Nurses and doctors are set to get easier and quicker access to patients’ records with the signing of a contract for a new national patient information system.
The preferred bidder InterSystems and NHS National Services Scotland have signed a national framework contract for a replacement Patient Management System for NHSScotland.
The new system is InterSystems TrakCare, a connected healthcare system that will help to speed and improve the effectiveness of patient care.
Patient information will only need to be entered once to make it immediately accessible by authorised staff in other hospital departments. TrakCare’s functions include general hospital patient administration with complex scheduling, clinical support tools, order communications functionality and results reporting.

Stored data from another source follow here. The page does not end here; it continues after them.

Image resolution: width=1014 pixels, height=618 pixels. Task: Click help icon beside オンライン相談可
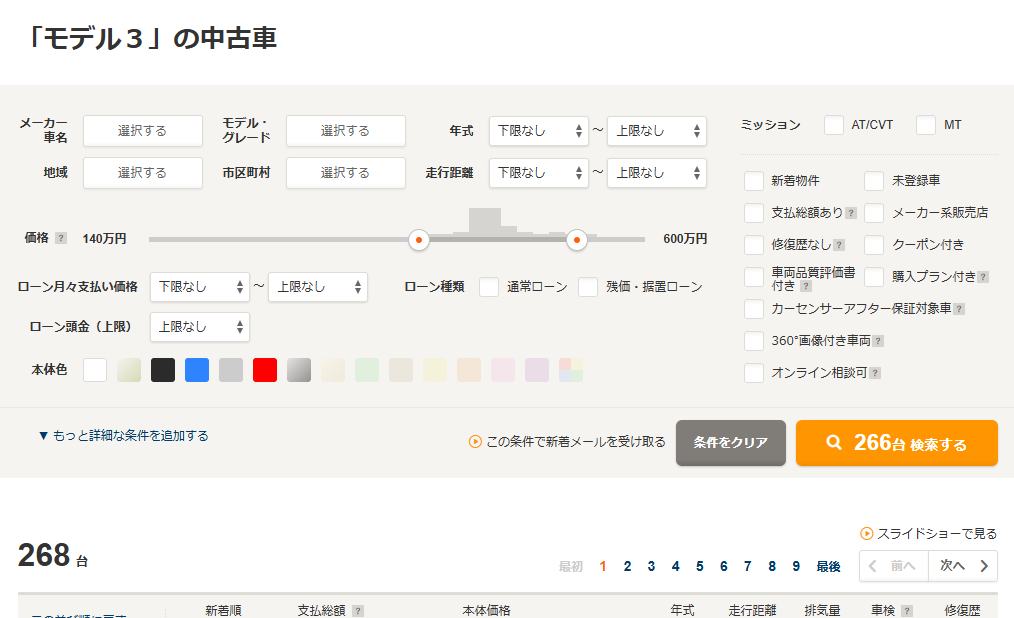(x=875, y=373)
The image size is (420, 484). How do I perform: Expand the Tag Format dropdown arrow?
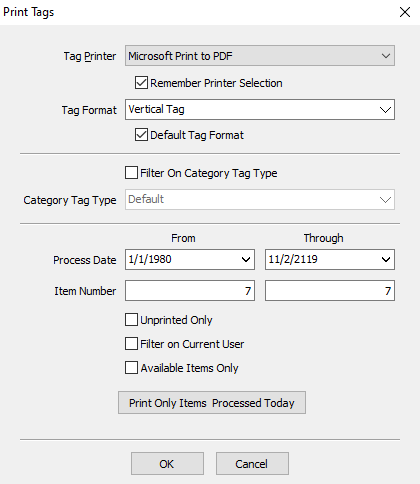tap(385, 110)
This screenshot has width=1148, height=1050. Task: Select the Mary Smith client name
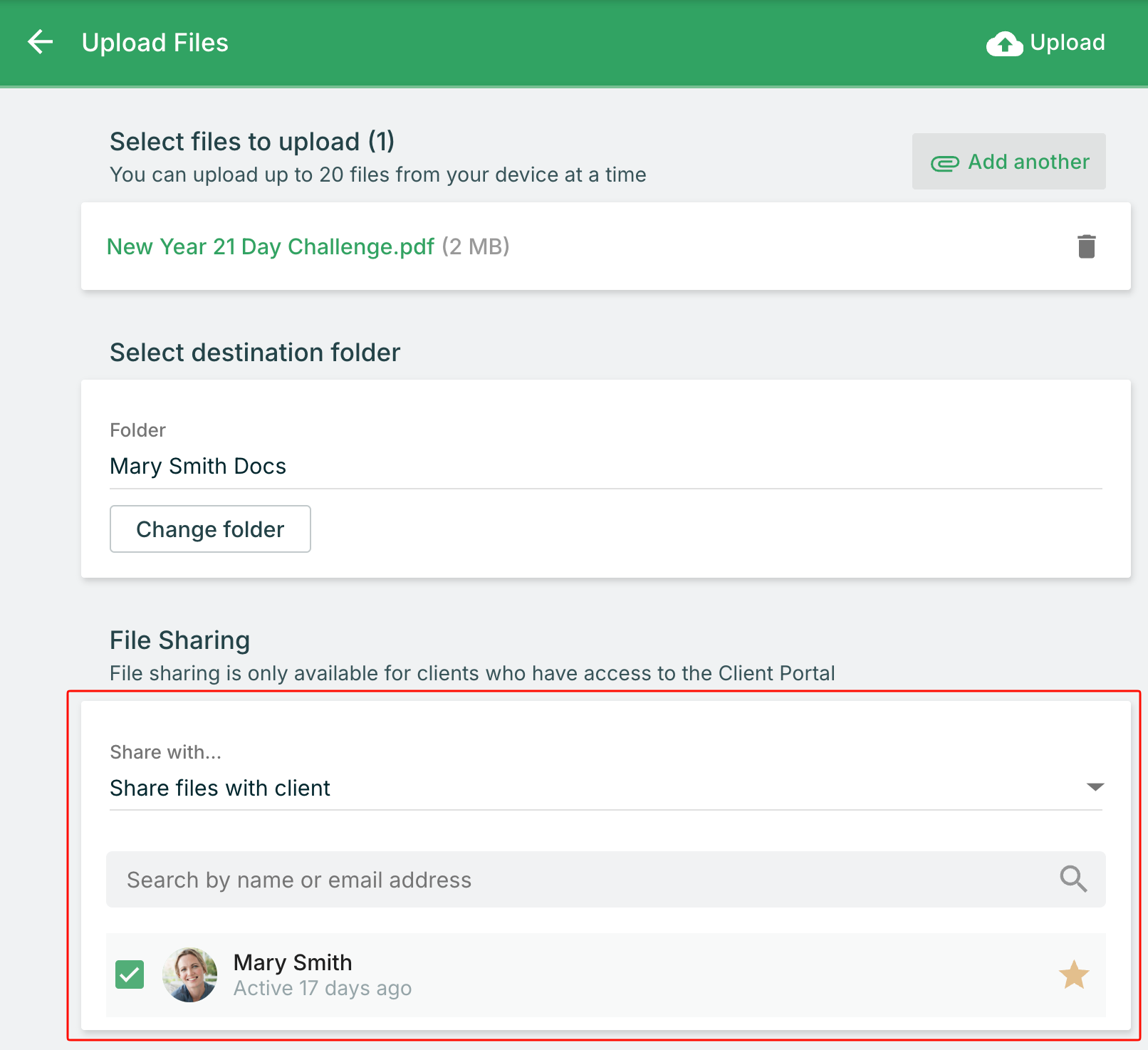(293, 962)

Health Secretary, Nicola Sturgeon said: “This contract will enable Health Boards across Scotland to implement a single, nationally available patient management system that will play a major role in improving patient services. Clinicians and patients will both be winners from a system which will track patient journeys from referral to discharge. It means clinicians will have easier and quicker access to medical records and patients will benefit from having more time with healthcare professionals.”
Alan Lawrie, Programme Board Chairman said: “We believe that this solution will play an important role in streamlining patient services leading to faster diagnosis and treatment while enhancing patient safety. Not only will this give us a modern technical base but it has been chosen by the staff who will be using it.”

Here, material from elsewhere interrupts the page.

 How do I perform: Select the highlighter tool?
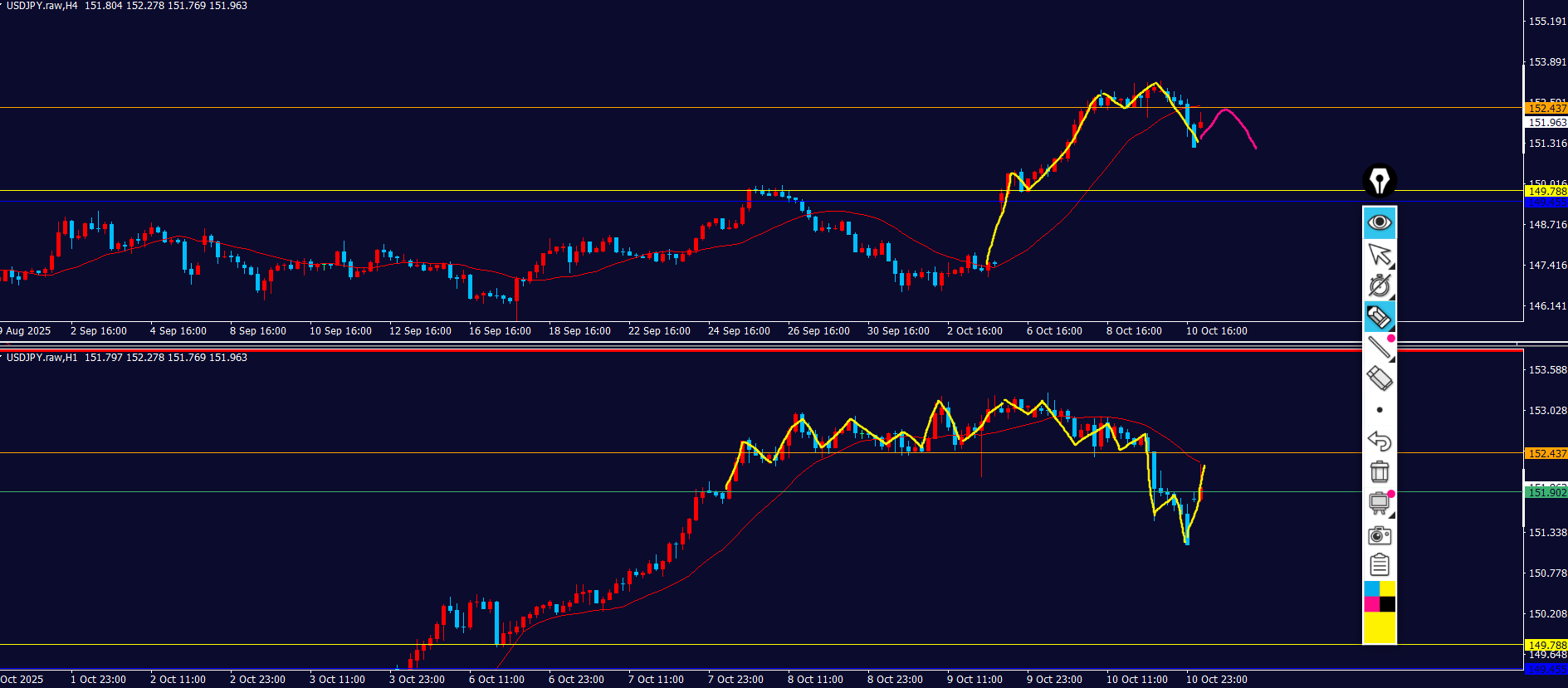pyautogui.click(x=1380, y=316)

Kerry Stratton, Healthcare Managing Director of InterSystems said: “The decision to use Health Board staff from many departments in the selection process has given us a clear understanding of NHS Scotland’s immediate requirements and long-term vision. We are now ready to focus on delivering TrakCare for the benefit of patients and staff in Scotland.”
The contract is a national framework in line with the eHealth Strategy that will enable any Health Board access to the system and associated modules over the next four years.